Stored data
[Start of Attachment]
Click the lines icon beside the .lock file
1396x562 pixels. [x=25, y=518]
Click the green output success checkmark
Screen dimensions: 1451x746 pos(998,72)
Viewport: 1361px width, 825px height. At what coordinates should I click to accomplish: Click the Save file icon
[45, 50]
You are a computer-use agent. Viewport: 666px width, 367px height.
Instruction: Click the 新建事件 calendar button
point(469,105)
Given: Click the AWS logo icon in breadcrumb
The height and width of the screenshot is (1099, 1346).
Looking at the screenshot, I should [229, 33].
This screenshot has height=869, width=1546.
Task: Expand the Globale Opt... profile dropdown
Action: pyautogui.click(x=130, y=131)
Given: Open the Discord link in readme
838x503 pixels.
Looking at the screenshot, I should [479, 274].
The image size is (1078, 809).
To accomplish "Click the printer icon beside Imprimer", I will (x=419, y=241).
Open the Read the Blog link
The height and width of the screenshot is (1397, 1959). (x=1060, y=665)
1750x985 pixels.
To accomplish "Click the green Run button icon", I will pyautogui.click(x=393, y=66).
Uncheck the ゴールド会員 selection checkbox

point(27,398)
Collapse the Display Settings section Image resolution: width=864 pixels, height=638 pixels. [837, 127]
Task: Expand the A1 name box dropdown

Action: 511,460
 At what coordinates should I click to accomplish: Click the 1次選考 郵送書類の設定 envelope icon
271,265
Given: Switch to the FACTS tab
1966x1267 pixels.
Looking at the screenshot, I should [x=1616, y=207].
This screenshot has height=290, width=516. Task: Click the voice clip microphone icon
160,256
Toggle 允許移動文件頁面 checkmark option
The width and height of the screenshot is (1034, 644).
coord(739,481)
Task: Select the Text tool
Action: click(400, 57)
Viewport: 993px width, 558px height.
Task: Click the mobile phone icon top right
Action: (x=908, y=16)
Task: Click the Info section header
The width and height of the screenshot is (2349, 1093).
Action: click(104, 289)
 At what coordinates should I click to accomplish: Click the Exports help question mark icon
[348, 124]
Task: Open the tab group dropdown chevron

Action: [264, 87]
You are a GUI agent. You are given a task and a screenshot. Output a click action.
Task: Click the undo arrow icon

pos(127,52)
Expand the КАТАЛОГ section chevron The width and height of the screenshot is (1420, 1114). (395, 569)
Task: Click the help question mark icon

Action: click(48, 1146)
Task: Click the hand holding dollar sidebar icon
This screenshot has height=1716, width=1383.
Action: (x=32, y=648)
[End of Attachment]
Problem statement: Write out every entry exactly as it appears.

Written solution:
Click the lines icon beside the .lock file
1396x562 pixels. [x=25, y=518]
Click the green output success checkmark
Screen dimensions: 1451x746 pos(998,72)
Viewport: 1361px width, 825px height. At what coordinates should I click to accomplish: Click the Save file icon
[45, 50]
You are a computer-use agent. Viewport: 666px width, 367px height.
Instruction: Click the 新建事件 calendar button
point(469,105)
Given: Click the AWS logo icon in breadcrumb
The height and width of the screenshot is (1099, 1346).
Looking at the screenshot, I should [229, 33].
This screenshot has height=869, width=1546.
Task: Expand the Globale Opt... profile dropdown
Action: pyautogui.click(x=130, y=131)
Given: Open the Discord link in readme
838x503 pixels.
Looking at the screenshot, I should [479, 274].
The image size is (1078, 809).
To accomplish "Click the printer icon beside Imprimer", I will (x=419, y=241).
Open the Read the Blog link
The height and width of the screenshot is (1397, 1959). (x=1060, y=665)
1750x985 pixels.
To accomplish "Click the green Run button icon", I will pyautogui.click(x=393, y=66).
Uncheck the ゴールド会員 selection checkbox

point(27,398)
Collapse the Display Settings section Image resolution: width=864 pixels, height=638 pixels. [837, 127]
Task: Expand the A1 name box dropdown

Action: 511,460
 At what coordinates should I click to accomplish: Click the 1次選考 郵送書類の設定 envelope icon
271,265
Given: Switch to the FACTS tab
1966x1267 pixels.
Looking at the screenshot, I should [x=1616, y=207].
This screenshot has height=290, width=516. Task: Click the voice clip microphone icon
160,256
Toggle 允許移動文件頁面 checkmark option
The width and height of the screenshot is (1034, 644).
coord(739,481)
Task: Select the Text tool
Action: click(400, 57)
Viewport: 993px width, 558px height.
Task: Click the mobile phone icon top right
Action: (x=908, y=16)
Task: Click the Info section header
The width and height of the screenshot is (2349, 1093).
Action: click(104, 289)
 At what coordinates should I click to accomplish: Click the Exports help question mark icon
[348, 124]
Task: Open the tab group dropdown chevron

Action: [264, 87]
You are a GUI agent. You are given a task and a screenshot. Output a click action.
Task: Click the undo arrow icon

pos(127,52)
Expand the КАТАЛОГ section chevron The width and height of the screenshot is (1420, 1114). (395, 569)
Task: Click the help question mark icon

Action: click(48, 1146)
Task: Click the hand holding dollar sidebar icon
This screenshot has height=1716, width=1383.
Action: (x=32, y=648)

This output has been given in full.